Para todo católico cada día es como una Domínica in albis: “concédenos que los que hemos celebrado las fiestas pascuales continuemos viviéndolas con nuestra vida y costumbres…”
¿Cuál debería ser, hoy, la actitud de un neófito que acaba de deponer su túnica blanca y que recibió la amonestación y la exhortación de la Iglesia?
¿Cómo debería comportarse ante la crisis actual de la sociedad en general y de la Iglesia en particular?
Más concretamente, ¿cuál debe ser nuestra actitud, hoy, ante esta crisis?
¿Cuál debe ser nuestro comportamiento de católicos y manifestar nuestra Fe y vencer al mundo?
El mundo moderno, apóstata y anticristiano, judaico y judaizante, ha renegado del antiguo boceto de unidad llamado Cristiandad y, abominándolo, pretende edificar una unidad mundial sobre un diseño elaborado en las logias masónicas judías, preludio del reinado del anticristo.
La supresión de las naciones y de las familias sólo son pasos para lograr ese proyecto diabólico.
A nosotros nos toca defender esas parcelas naturales de la humanidad: Patria y hogar… para entregárselos, consagrados, a Cristo Rey y a su Madre Santísima, Reina de nuestras familias y de nuestras Patrias.
La consigna no es la de vencer, sino la de no ser vencidos…
Así entendidas todas las cosas, llegamos a la conclusión de que nos encontramos frente a un desastre nacional e internacional.
Los desastres sirven para purificar.

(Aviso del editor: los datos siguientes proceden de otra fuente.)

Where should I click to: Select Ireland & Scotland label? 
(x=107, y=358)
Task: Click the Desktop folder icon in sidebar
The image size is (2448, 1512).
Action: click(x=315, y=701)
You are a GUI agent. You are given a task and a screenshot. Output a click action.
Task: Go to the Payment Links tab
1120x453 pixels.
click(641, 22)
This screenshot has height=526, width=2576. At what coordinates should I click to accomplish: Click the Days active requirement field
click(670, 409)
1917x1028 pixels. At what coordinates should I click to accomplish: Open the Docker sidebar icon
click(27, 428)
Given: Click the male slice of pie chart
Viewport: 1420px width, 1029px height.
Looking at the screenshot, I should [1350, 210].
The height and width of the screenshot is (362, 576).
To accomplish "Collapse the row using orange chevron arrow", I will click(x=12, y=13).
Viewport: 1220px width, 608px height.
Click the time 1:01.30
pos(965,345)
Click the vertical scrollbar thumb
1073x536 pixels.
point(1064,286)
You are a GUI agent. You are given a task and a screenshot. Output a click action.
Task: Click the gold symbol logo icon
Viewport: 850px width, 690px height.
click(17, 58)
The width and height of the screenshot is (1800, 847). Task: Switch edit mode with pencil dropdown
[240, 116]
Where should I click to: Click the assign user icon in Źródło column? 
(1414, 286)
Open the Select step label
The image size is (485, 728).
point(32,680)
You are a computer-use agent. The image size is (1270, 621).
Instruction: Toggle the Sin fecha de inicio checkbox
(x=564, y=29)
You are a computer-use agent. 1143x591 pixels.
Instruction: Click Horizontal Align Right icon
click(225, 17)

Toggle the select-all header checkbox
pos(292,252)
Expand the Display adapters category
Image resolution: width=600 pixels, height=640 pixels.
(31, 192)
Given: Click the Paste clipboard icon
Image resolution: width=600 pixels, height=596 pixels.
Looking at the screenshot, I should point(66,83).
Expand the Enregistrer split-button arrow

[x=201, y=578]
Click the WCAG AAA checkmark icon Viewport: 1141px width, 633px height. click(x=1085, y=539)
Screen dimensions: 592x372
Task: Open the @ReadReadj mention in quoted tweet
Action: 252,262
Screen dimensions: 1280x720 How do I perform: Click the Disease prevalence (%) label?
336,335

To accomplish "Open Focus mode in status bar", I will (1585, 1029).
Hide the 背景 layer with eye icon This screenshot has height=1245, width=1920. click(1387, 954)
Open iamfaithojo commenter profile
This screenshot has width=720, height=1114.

Dejarse probar y salir probados…
Pero sólo el hombre religioso es capaz de esto, sólo él tiene vocación de verdadero martirio.
Ante este desastre y frente a nuestra vocación de católicos, de mártires, hagamos profesión de nuestra fe y venzamos al mundo: “Quien nace de Dios, vence al mundo. Y esta es la victoria que vence al mundo, nuestra fe”.
San Pancracio, ruega a Dios e intercede por nosotros, particularmente por nuestra juventud, pues existen tantos peligros que acechan nuestra Fe.